Lines of data:
##########

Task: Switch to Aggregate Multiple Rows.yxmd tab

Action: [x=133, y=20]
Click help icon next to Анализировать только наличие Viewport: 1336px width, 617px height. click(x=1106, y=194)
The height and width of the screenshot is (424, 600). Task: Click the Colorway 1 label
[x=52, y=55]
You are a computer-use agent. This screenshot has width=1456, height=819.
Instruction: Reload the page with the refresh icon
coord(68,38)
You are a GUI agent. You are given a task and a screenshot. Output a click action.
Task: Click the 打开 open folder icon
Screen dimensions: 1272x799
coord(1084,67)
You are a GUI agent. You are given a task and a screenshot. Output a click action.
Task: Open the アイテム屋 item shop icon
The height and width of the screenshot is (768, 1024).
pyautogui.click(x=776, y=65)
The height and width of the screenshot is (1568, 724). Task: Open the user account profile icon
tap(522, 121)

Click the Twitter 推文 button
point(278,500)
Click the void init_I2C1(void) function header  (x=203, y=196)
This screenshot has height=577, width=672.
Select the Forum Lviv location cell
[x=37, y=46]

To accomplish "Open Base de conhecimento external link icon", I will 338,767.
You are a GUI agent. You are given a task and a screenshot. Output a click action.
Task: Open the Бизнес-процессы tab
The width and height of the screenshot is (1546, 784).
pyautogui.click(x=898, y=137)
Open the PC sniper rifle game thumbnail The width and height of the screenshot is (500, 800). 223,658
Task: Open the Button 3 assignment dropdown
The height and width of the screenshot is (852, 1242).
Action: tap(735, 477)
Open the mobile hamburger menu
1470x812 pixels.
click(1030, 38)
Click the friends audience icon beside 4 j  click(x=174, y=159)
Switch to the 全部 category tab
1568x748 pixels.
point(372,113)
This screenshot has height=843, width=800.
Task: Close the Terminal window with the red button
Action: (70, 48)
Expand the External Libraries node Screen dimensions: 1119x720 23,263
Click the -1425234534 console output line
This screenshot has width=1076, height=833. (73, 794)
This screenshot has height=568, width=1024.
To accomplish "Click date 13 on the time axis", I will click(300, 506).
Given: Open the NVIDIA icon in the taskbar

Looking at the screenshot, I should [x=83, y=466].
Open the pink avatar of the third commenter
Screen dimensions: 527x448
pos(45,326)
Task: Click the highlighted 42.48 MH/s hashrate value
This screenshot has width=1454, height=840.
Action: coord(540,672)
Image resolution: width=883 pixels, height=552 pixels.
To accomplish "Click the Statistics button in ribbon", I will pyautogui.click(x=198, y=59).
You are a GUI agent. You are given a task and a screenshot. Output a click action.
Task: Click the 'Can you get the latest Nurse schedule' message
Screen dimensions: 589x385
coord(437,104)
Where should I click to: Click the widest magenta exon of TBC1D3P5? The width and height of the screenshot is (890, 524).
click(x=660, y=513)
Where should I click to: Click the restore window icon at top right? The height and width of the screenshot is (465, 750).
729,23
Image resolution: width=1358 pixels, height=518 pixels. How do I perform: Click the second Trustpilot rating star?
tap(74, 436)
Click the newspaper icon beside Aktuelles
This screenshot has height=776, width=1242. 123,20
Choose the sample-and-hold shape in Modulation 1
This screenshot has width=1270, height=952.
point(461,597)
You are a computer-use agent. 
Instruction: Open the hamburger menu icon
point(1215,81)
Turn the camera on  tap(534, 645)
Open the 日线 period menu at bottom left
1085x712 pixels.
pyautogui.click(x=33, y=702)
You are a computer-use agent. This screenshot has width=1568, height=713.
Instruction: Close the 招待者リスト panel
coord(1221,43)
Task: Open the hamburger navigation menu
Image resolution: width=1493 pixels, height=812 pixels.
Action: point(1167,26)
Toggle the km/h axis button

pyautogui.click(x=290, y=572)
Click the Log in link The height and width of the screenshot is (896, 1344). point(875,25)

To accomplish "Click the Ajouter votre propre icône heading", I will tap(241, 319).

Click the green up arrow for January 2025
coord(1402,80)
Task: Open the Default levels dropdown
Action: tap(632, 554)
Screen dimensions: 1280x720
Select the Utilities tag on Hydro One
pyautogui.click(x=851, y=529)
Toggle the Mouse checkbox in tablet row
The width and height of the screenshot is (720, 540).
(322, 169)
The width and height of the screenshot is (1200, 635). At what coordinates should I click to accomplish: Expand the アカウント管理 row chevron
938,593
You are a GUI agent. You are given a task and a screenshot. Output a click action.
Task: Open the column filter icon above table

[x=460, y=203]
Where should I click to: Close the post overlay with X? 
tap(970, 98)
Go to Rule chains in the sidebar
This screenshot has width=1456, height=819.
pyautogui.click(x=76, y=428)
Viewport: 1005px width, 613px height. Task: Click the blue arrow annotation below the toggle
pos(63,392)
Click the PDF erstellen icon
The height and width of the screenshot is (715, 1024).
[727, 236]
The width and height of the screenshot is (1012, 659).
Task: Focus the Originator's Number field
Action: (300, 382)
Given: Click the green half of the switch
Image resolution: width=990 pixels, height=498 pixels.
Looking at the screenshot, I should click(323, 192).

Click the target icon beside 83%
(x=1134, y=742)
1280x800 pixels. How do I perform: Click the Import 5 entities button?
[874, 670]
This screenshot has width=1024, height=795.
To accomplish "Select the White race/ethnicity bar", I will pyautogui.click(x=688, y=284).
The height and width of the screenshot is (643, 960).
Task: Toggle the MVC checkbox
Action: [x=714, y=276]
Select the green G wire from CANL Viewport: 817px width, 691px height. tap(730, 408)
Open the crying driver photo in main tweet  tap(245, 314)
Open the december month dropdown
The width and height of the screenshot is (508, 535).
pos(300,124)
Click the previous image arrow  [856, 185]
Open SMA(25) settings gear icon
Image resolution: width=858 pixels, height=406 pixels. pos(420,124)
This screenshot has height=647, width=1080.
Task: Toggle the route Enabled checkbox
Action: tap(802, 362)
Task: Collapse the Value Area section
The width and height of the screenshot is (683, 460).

##########

_Exercise_
Please copy out the entries word for word, from the line containing "Go to Rule chains in the sidebar" through the final line of the entries, both included.

_Solution for this exercise_
Go to Rule chains in the sidebar
This screenshot has width=1456, height=819.
pyautogui.click(x=76, y=428)
Viewport: 1005px width, 613px height. Task: Click the blue arrow annotation below the toggle
pos(63,392)
Click the PDF erstellen icon
The height and width of the screenshot is (715, 1024).
[727, 236]
The width and height of the screenshot is (1012, 659).
Task: Focus the Originator's Number field
Action: (300, 382)
Given: Click the green half of the switch
Image resolution: width=990 pixels, height=498 pixels.
Looking at the screenshot, I should click(323, 192).

Click the target icon beside 83%
(x=1134, y=742)
1280x800 pixels. How do I perform: Click the Import 5 entities button?
[874, 670]
This screenshot has width=1024, height=795.
To accomplish "Select the White race/ethnicity bar", I will pyautogui.click(x=688, y=284).
The height and width of the screenshot is (643, 960).
Task: Toggle the MVC checkbox
Action: [x=714, y=276]
Select the green G wire from CANL Viewport: 817px width, 691px height. tap(730, 408)
Open the crying driver photo in main tweet  tap(245, 314)
Open the december month dropdown
The width and height of the screenshot is (508, 535).
pos(300,124)
Click the previous image arrow  [856, 185]
Open SMA(25) settings gear icon
Image resolution: width=858 pixels, height=406 pixels. pos(420,124)
This screenshot has height=647, width=1080.
Task: Toggle the route Enabled checkbox
Action: tap(802, 362)
Task: Collapse the Value Area section
The width and height of the screenshot is (683, 460).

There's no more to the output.